## Texte fourni
┌──

Construire un état de non- fumeur.
Une première étape possible consiste à faire prendre conscience au fumeur qu'il existe en lui un non-fumeur. Dans cette perspective, la compréhension et la gestion de la dualité fumeur/non-fumeur est la clé qui permet d'engager une démarche profonde. Celle-ci peut permettre de situer le fumeur « de l'autre côté de la barrière » et permettre au patient de devenir un ex- fumeur. Pour arrêter le tabac, « il n'y a pas de méthode miracle, le problème n'est pas seulement d'arrêter, mais de durer; pour cela, il faut avoir construit un état de non-fumeur ». Cette prise de conscience implique d'aborder les aspects psychocomportementaux de la dépendance, qui sont fondamentaux, ainsi que ses aspects physiques.
Des tests et questionnaires constituent des aides pratiques. Ils permettent au fumeur de mieux se connaître. De même que le test de Fagerström permet de tester la dépendance physique, le test de Horn permet par exemple de déterminer la nature du comportement de fumeur. Il lui permet de savoir « pourquoi il fume », parmi les six raisons proposées : la stimulation, la manipulation, la relaxation plaisir, le support réducteur de la tension, le désir incontrôlable (ou addiction psychologique) et, enfin, la force de l'habitude. Des questionnaires permettent également de « faire parler le non-fumeur ».
Certaines formules propres à l'approche psychocomportementale sont particulièrement à même de faciliter la décision et la gestion de la dualité propre au fumeur. « Avoir échoué une ou plusieurs fois n'empêche pas de réussir, bien au contraire », « le plus souvent les fumeurs réussissent après plusieurs tentatives qui ont structuré leur motivation et leur décision » ou encore « dans le sevrage tabagique, il n'y a jamais d'échec, que des succès différés, c'est l'apprentissage ! » De même, la technique qui consiste à expliquer au patient qu'il doit « écouter le fumeur qui est en lui » pour lui répondre en « démontant ses arguments ». Les plus courants doivent ainsi être analysés, le fumeur devant apporter ses propres réponses : « Mon oncle fumait 3 paquets par jour et a vécu jusqu'à 90 ans », « Il y a des médecins qui fument, si cela est dangereux, pourquoi n'arrêtent-ils pas ? » ou encore « Je vais grossir, et c'est aussi dangereux que de fumer » sont parmi les arguments les plus habituels du « sous-juge fumeur » qui constitue une partie de la personnalité de celui qui a décidé d'arrêter le tabac.

└──

## Enregistrements
┌──

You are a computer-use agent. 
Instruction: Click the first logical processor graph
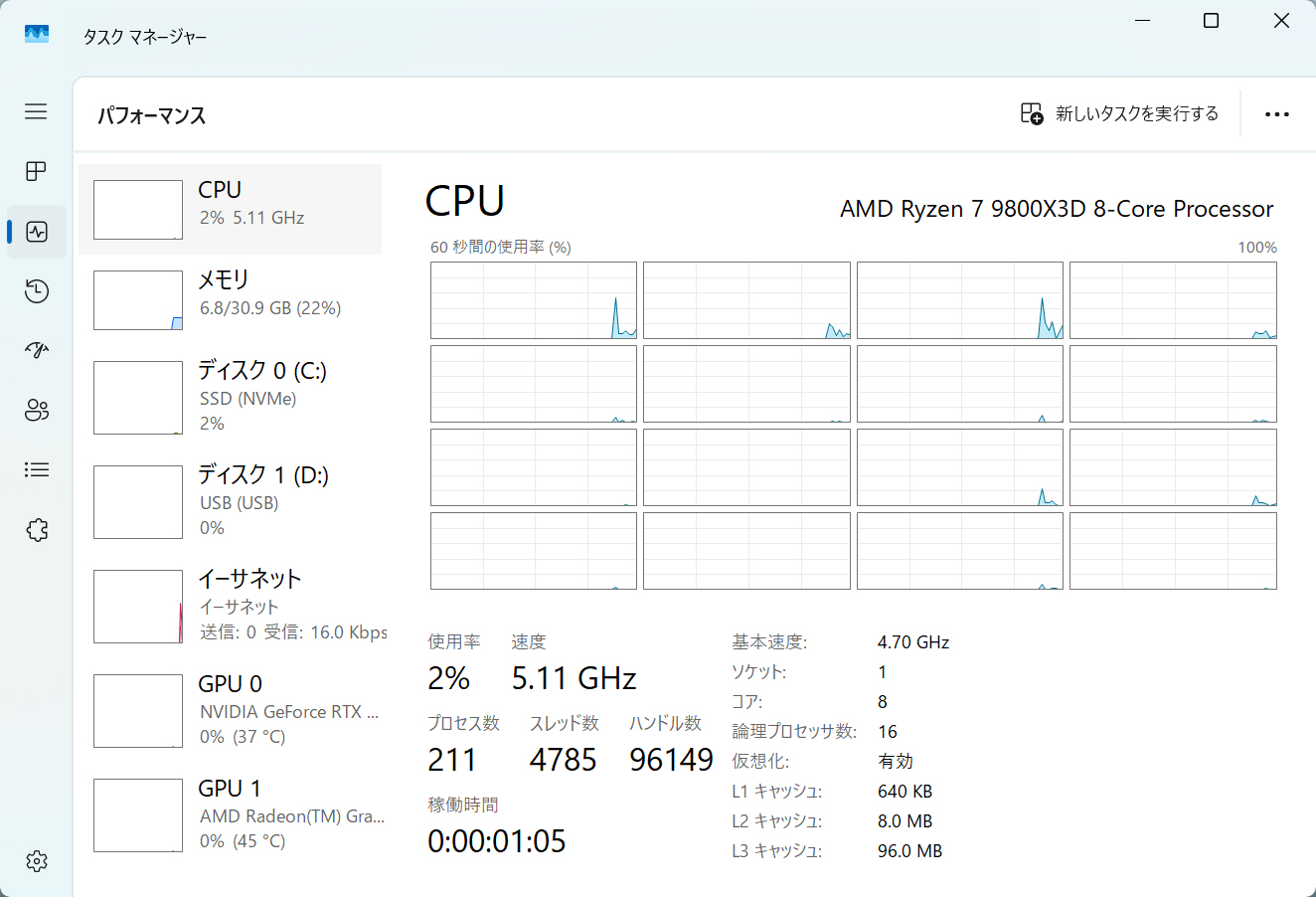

└──
┌──

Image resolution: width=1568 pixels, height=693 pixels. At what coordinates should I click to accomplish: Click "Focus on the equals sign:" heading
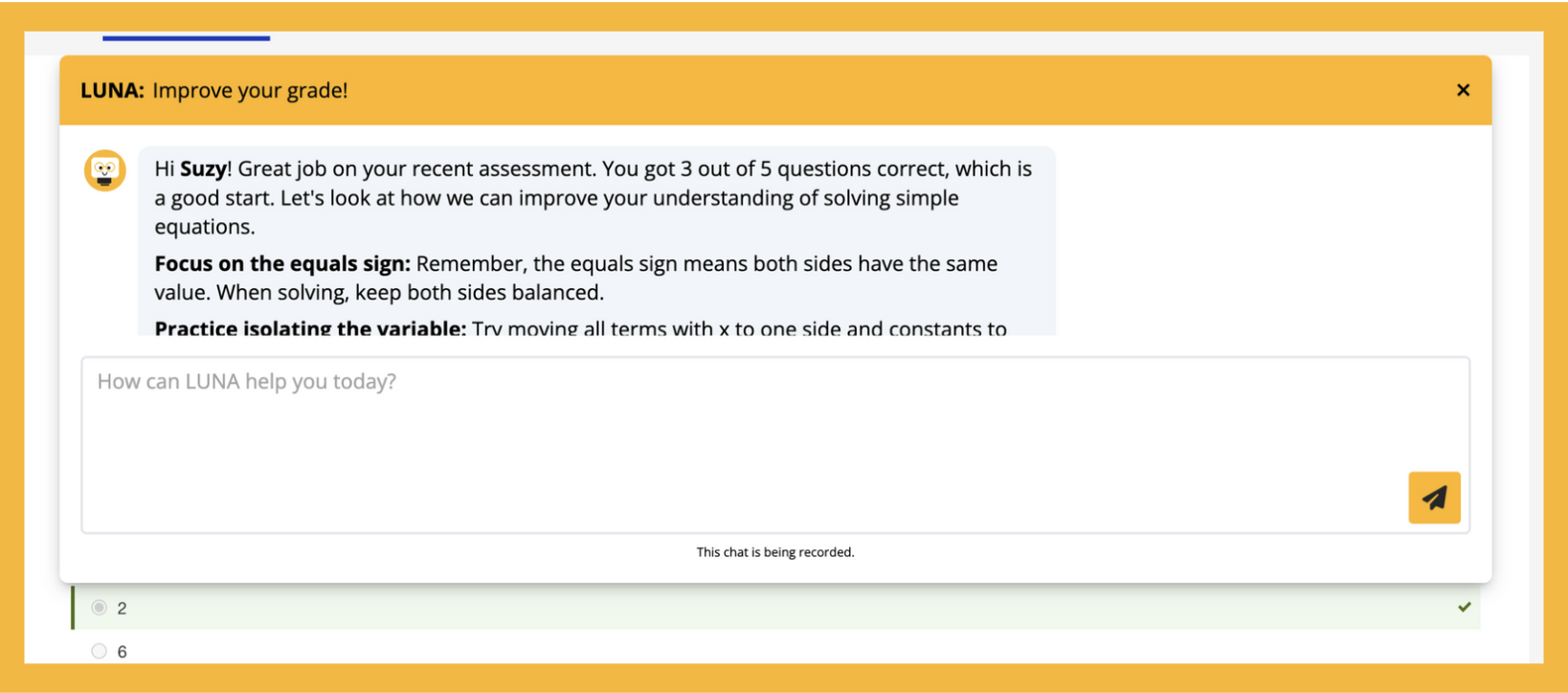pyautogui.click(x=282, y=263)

└──

## Tâches à réaliser
A – D'après le texte sur l'arrêt du tabac, quel test permet de déterminer la nature du comportement de fumeur ?
B – Expliquez, à partir du texte sur l'arrêt du tabac, pourquoi il faut avoir construit un état de non-fumeur pour arrêter de fumer.
C – Rédigez la suite du texte sur l'arrêt du tabac, à partir de sa dernière phrase.

## Réponses aux tâches
A – Le test de Horn.

B – Il n'existe pas de méthode miracle, et le problème n'est pas seulement d'arrêter, mais de durer. Pour durer, il faut donc avoir construit un état de non-fumeur.

C –
Faire parler le non-fumeur.
Faire parler le non-fumeur est également un élément essentiel. Il est par exemple possible d'évoquer les « récompenses » qui surviendront après l'arrêt. De même, c'est la responsabilité du clinicien que d'apprendre au fumeur, ou de lui rappeler, qu'en cas de tabagisme régulier, un fumeur a une chance sur quatre de décéder avant 65 ans. Cette pratique de l'information relative aux risques est fondée sur l'hypothèse selon laquelle le sujet prendra en considération des éléments rationnels afin de prendre ses décisions (1). Dans le même ordre d'idées, le cardiologue doit faire connaître les autres facteurs de risque cardio-vasculaires (hypertension artérielle, diabète, hypercholestérolémie…), le tabagisme étant verbalisé de manière spécifique (« fumeurs, connaissez-vous votre taux de cholestérol? »).
Une question décisive concernant le processus d'arrêt de l'intoxication tabagique concerne le niveau de confiance dans les chances de réussite : « Vous sentez-vous capable et décidé à arrêter en 48 heures ? » Enfin, que l'arrêt soit progressif ou brutal, les aides thérapeutiques (timbres, gommes, inhalateur, varénicline, bupropion) sont en partie prises en charge par l'assurance-maladie.
La « nouvelle méthode » d'approche psychocomportementale permet d'arrêter de fumer en douceur, le fumeur renforçant sa motivation et sa confiance et le non-fumeur se construisant durablement.
D'après un entretien avec le Dr Yves Nadjari * J'arrête de fumer en douceur. La nouvelle méthode. Paris, 2008, Odile Jacob Ed.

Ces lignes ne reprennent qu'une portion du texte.